Types of Categorical Features (Never Forget Cyclic!)

Elevate your feature engineering by treating variables the way they deserve

5 min readJul 28, 2022

Also called qualitative, categorical features contain values that are sorted into defined groups. Outside of this general definition, there are several subsets that must all be treated differently in the feature engineering process.

Nominal

The classic, this is the type of categorical feature people think of first. This subset does not have an intrinsic order. Say you wrote a survey that questioned participants on their favorite food out of the options: “sandwich”, “salad”, “pasta”, and “soup”. There are four options, but there’s no set order they are described unless you purposely find one and it is communicated to the participants (most carb heavy maybe?).

To prepare the data for a machine learning model, it is normally cleaned using one-hot encoding. In our example, this would expand our single feature to four separate ones (favorite_food to ff_sandwich, ff_salad, ff_pasta, ff_soup) and instead of the value being “sandwich” the four corresponding values are given a 1 or a 0 depending on if that was the participant’s response.

Dichotomous / Binary

The ole binary feature. This categorical feature has only two categories/options. Mistakenly considered a numerical feature very, very often.

Examples here would be a light being “on” or “off”. Two options, no other possibility.

Two drawn lightbulbs, one turned off and one lit up. — 📷: Cite

The confusion comes in when instead of writing the light being “on” or “off”, it is represented as binary numbers 1 (on) and 0 (off). On initial reaction, since 1 and 0 are numbers, many people consider the feature numerical and thus treat it incorrectly when doing feature imputation.

However, as long as you keep in mind the feature is categorical, the easiest way to represent a binary feature in a model is to have the number 1 represent one value and the number 0 represent the other.

Ordinal

This subset represents categorical features with a defined order, but there is often no quantifiable measure of distance between the different categories.

For example, the categories “tolerable”, “liked”, “liked a lot” have a defined order of increasingly positive emotion.

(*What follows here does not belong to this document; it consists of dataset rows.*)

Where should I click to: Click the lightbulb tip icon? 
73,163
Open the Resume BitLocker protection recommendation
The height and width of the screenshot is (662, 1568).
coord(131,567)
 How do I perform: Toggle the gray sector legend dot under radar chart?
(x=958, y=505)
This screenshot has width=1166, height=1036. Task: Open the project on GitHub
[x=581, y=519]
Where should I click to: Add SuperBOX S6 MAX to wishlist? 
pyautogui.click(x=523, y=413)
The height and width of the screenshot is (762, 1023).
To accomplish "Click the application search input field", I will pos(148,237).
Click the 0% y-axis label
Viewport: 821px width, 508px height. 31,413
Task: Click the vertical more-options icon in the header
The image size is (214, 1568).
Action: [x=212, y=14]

However, how much distance in emotion is there from “liked” to “liked a lot”?

Example of ordinal data listing the values: Didn’t like, Tolerable, Liked, Liked a Lot, Loved. — 📷: Cite

To use these values in models, a person’s gut reaction is usually, “Oh, since they have an order anyways, let’s assign them increasing numbers: 4 (loved), 3(liked a lot), 2 (liked), 1 (tolerable), and 0 (didn’t like).” That way the order is maintained.

While sometimes the best method, the data developer first needs to justify that the categories are all equal distance from each other in order for this logic to hold (ie, “a lot” is the same distance from “a little” as “a little” is from “none”).

For more information on how to handle cleaning ordinal features, I found “Five Ways to Analyze Ordinal Variables” by Karen Grace-Martin very helpful!

Cyclic

For these feature, there is a rank/order, but it loops. Think a circle of values.

The most common cyclic variable you’ll experience is time. Not seconds since epoch time, but features like time of day or month value.

Using a feature like hour of day is very common in modeling. For example, in an electricity usage model, the hour of the day is extremely important to how much energy is being used. But, this feature is often incorrectly assumed to be numeric, because the hour of a day is a number, when in fact there are 24 categories of hour.

If the number is left raw, with values 0–23, it is difficult for the model to learn that 23 is as close to 0 as it is to 22. Instead, to clean cyclic variables we transform the feature so our model can quickly tell the relationship. This is done by mapping the value to the sin/cos values on a circle.

I know, I know, very few people want to dig up that 11th grade trigonometry after graduating school. Luckily, in this case, I won’t make you memorize the unit circle. We just need to understand why and when to use it.

Above shows a very similar clock to before, but now the (sin, cos) values are listed at various points along the edge of the clock. So, we can see that hour 14 is also at (-(3^.5)/2, 0.5) where sin is the x value and cos is the y value. Hour values begin at point (1, 0) instead of (0, 1).

By changing the feature hour to instead be two features, hour_sin and hour_cos, we tell the model the relative distance of different hours to each other avoiding the 23 o’clock problem.

This works for hours combined with minutes and seconds as well, because all of these values have points on the clock. Other cyclic examples are months of the year and days of the week.

To get to the sin and cos values you need, first multiple the value by (2*pi/(max_value + 1)). The first value starts at 0. For hour of day, max_value would be 23, for month of the year it would be 11 (January starts at 0), for day of the week it would be 6.

Then, you can use a Python library like math or numpy to calculate the sin and cos. See example below from David Kaleko.

Wrap Up

Now you’re armed with the knowledge needed to handle those categorical values correctly! Happy modeling!